奈良市が建設を計画している新ごみ処理施設(クリーンセンター)を巡り、市は建設候補地を絞り込む最終段階に入った。候補地選定の契機となった市環境清美工場(奈良市左京)の移転を求める公害調停が成立してから20年余り。老朽化した工場はすでに限界を迎え、市は「先延ばしできない喫緊の課題」と市政課題の解決を急いでいる。
公害調停から20年、移転先選定が難航
1971年、奈良と京都の府県境近くにある奈良市左京に清掃工場が建設された。82~85年に4基の焼却炉が新設され、現在の市環境清美工場で使われている。一般的に焼却施設が安全に稼働できるとされる期間は20~30年。同工場ではすでに超過しているが、破損部分の修繕や部材の交換などを繰り返すことで焼却機能を延命している。
おおむね10年程度かかると見込まれる新施設の完成まで耐えられるように、同工場では今年6月から共通設備を含む焼却炉の大規模改修工事を行っている。同工場の担当者は「工場はもはや限界に達している。一刻も早く新しい施設を建設しないといけない」と危機感を募らせている。
住民の不安から調停申請、3524人が参加
新施設の建設計画はこれまで「移転」を前提に進められてきた。2005年に成立した公害調停があるためだ。03年、市環境清美工場がある左京地区の自治連合会を中心とした地域住民らでつくる「公害調停申請人の会」は、県公害審査会に公害調停を申請。申請人の会が発行した「公害調停の記録」では、焼却炉から出る排ガスに含まれるダイオキシンによる健康への影響について、住民から不安の声が上がっていたという。申請人の数は最終的に3524人になった。

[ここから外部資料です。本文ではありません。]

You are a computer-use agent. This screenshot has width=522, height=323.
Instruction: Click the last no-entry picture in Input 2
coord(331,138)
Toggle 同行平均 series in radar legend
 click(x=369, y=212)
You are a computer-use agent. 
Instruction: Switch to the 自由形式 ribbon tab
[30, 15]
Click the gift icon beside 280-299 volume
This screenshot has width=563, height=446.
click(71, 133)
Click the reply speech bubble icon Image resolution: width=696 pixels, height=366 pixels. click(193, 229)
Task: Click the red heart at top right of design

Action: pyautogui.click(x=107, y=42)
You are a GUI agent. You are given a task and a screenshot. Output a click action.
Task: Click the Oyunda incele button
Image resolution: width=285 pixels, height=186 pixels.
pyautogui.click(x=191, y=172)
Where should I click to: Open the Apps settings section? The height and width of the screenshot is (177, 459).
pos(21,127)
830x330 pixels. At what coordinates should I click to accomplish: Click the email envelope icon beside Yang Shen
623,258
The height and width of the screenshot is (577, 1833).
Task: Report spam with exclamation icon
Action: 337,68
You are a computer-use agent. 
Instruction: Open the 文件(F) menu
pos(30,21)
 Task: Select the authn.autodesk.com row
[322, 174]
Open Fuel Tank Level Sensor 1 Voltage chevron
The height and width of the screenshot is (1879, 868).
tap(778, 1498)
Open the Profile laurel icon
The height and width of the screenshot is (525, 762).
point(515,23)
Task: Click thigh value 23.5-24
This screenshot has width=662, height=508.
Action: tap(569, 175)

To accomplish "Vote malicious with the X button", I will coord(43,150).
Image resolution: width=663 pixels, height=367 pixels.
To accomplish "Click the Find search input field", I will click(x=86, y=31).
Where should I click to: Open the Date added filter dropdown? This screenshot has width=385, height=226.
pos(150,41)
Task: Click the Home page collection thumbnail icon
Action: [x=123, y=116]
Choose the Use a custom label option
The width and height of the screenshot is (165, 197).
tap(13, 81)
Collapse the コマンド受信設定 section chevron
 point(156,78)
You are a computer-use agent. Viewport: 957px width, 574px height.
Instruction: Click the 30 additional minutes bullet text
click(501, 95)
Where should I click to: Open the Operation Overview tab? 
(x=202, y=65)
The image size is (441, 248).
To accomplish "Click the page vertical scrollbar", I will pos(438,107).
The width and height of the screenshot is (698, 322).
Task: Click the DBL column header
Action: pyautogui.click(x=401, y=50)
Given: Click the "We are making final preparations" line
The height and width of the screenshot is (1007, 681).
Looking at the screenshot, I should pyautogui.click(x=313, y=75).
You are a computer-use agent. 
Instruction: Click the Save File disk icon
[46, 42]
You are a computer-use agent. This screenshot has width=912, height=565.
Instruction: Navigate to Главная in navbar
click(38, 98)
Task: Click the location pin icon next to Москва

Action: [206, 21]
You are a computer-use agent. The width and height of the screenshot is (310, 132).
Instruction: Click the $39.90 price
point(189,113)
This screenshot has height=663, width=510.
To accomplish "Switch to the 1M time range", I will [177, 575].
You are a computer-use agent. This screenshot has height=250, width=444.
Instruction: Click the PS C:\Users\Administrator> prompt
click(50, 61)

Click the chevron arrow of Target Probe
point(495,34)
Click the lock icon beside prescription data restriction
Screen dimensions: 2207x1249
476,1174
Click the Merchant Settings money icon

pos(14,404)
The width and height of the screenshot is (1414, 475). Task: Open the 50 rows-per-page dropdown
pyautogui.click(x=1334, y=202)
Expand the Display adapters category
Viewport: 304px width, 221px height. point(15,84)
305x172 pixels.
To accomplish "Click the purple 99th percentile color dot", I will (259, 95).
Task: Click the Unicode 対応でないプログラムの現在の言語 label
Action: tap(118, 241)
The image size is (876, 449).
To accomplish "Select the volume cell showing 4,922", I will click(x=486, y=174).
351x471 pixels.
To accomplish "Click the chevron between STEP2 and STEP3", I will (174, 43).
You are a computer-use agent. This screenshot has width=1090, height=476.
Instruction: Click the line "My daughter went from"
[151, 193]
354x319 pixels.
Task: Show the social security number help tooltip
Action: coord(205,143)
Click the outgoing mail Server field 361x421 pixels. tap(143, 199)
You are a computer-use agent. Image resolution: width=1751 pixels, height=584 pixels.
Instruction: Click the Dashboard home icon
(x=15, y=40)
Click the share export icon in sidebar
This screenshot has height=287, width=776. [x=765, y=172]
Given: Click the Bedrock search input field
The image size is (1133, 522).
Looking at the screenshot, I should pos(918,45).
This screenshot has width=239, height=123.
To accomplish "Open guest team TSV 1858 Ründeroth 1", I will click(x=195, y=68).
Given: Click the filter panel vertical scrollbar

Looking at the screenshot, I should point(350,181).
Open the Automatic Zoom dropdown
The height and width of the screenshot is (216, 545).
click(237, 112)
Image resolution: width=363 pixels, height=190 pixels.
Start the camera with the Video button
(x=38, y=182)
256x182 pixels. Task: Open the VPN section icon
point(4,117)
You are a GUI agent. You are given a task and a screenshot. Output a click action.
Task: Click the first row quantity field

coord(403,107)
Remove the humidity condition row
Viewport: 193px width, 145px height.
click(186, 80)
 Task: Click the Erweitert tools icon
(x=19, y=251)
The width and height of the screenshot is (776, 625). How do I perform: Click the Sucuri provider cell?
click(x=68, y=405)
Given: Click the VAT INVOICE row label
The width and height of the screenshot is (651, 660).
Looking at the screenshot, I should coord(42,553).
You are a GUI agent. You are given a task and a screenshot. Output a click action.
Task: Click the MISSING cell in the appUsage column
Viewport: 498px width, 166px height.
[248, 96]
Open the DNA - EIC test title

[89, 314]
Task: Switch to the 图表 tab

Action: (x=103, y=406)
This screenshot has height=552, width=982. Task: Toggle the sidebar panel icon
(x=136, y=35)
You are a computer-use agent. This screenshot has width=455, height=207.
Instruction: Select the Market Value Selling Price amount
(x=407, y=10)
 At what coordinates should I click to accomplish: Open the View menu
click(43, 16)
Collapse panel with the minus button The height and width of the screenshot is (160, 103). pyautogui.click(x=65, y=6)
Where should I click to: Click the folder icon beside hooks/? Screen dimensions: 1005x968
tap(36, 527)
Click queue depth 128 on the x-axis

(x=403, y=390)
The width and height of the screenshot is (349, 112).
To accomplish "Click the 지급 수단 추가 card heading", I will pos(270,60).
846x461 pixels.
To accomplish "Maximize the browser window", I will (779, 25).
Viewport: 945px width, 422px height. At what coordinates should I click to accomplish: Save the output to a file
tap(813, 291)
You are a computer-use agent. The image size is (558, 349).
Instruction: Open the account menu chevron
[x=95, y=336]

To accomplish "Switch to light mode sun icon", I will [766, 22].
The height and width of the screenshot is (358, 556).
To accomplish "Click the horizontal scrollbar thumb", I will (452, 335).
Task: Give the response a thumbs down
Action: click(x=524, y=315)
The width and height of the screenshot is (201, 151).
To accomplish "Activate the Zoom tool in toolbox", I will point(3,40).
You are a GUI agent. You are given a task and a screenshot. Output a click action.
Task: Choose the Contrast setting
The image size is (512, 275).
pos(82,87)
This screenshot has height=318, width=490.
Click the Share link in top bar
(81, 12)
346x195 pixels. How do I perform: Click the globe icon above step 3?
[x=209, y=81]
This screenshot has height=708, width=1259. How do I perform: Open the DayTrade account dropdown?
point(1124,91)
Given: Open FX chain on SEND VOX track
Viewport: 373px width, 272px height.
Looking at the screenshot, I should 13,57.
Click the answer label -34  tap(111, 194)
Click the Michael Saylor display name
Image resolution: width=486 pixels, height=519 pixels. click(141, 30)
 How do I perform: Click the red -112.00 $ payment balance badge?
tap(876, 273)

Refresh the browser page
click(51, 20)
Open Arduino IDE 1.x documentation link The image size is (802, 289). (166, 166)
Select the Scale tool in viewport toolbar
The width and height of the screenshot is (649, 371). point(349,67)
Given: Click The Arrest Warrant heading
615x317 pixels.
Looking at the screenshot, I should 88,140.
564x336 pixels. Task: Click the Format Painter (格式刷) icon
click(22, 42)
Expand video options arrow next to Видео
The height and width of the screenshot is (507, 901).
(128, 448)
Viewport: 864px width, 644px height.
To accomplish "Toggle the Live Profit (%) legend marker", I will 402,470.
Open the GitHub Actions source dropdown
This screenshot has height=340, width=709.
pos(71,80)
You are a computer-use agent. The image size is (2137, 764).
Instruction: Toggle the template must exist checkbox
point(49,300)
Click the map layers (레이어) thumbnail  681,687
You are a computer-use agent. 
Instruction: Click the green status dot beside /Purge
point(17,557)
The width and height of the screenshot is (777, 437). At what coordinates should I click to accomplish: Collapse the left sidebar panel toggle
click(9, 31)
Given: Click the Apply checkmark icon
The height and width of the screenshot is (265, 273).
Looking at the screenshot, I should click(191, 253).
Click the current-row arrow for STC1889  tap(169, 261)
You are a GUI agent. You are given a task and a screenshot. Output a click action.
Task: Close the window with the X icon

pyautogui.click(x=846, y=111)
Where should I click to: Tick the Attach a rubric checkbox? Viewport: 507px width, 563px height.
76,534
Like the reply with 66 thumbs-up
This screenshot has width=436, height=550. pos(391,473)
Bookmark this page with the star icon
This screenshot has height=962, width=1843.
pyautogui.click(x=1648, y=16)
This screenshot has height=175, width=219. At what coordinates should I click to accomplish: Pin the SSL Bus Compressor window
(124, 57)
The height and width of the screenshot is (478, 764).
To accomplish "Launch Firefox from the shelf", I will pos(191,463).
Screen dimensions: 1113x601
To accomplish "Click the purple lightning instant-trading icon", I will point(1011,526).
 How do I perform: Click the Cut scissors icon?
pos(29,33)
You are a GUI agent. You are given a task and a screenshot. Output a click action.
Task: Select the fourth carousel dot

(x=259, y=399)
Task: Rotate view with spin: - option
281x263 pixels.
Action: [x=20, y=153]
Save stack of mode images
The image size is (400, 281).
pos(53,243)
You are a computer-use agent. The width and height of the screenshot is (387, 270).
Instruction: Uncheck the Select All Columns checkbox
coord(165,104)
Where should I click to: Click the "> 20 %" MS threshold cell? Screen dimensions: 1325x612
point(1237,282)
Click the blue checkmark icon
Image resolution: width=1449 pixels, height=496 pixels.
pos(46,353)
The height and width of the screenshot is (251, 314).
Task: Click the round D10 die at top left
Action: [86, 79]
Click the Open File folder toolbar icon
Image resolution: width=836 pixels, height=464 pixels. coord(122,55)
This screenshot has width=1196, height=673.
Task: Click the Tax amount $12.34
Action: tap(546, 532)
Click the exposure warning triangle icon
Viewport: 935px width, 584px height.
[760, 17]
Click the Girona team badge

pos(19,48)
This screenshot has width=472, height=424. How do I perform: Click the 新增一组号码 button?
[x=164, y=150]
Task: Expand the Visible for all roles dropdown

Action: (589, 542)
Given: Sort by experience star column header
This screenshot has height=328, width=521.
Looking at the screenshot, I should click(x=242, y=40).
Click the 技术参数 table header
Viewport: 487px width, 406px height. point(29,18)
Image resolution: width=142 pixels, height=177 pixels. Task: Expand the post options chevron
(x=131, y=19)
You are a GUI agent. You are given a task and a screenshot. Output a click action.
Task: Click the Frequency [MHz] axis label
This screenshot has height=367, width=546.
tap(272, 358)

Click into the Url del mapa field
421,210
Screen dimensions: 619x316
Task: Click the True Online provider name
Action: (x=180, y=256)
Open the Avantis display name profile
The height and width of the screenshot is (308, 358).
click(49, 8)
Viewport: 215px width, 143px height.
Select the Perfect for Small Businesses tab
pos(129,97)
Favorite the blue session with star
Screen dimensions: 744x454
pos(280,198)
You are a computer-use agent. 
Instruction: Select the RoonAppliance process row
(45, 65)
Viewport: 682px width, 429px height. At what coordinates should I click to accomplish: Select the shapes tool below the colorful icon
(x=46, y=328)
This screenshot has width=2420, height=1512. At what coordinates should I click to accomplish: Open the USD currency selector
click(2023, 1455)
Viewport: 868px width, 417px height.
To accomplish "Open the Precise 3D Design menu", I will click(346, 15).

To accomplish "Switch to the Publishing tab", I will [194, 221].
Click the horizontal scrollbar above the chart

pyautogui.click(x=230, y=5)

20回に及ぶ話し合いの末、市は05年に調停に調印。調停条項には「新施設の建設計画をできるだけ早期に策定し、ごみ焼却施設の移転を実施する」と記され、候補地の選定は08年3月末を目標としていた。同会は「公害調停に強制力はないものの、民法上の和解契約と同一の効力を持つ」と指摘している。
現地建て替えは否定、候補地は北之庄町と大和田町
しかし、中ノ川町と東鳴川町での建設計画を断念したり、大和郡山市などとのごみ処理の広域化計画が破綻したりと、移転先選びは目標の年を過ぎても難航した。同会の吉田隆一代表は「この20年間、どうにかして実現してくれるだろうと期待していた。期日がずるずると延びて、地区内では『いつになるのか』という声も上がっている」と語る。
新施設の建設計画を議論する市議会の検討特別委員会では一時、現地建て替えの可能性を再検討するように求める意見も出た。申請人の会の代理人弁護士である田中啓義弁護士は「公害調停で決めたことを時間がたったからないがしろにするというのは、権力の横暴だ」と憤る。
県公害審査会は25年10月、市に対して公害調停の義務履行を勧告。市も「調停の変更には申請人3524人の同意が必要であり、実質不可能だ」と現地建て替えを否定している。
現在、新施設の建設候補地は、地質などの調査を終えた北之庄町と大和田町が有力視されており、最終候補地が決まれば移転がようやく現実味を帯びる。吉田代表は「2地区の調査が行われたことで、やっと前向きに一歩進んだという印象。今度こそ移転をかたちにしてほしい」と期待を込める。